* Exercise brief
The required output is all lines below that contain the word "https".

(Saved data entries)

———

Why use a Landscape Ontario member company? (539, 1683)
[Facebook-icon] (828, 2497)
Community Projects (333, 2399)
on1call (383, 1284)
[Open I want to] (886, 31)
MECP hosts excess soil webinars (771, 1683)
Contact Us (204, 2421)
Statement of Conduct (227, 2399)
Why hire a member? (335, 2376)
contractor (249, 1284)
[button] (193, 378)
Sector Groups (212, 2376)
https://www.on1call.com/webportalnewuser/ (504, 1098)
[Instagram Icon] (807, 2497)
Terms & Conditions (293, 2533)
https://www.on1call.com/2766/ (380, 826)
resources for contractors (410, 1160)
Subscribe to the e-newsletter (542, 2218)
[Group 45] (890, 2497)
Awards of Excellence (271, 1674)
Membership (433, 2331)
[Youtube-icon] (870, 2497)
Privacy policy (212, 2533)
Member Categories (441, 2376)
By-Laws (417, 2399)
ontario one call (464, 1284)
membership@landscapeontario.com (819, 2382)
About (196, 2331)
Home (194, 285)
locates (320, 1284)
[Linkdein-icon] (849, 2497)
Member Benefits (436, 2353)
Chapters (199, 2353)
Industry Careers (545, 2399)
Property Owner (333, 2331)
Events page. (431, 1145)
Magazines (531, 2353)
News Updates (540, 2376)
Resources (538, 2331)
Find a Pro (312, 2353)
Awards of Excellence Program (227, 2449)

———

* Solved exercise
https://www.on1call.com/webportalnewuser/ (504, 1098)
https://www.on1call.com/2766/ (380, 826)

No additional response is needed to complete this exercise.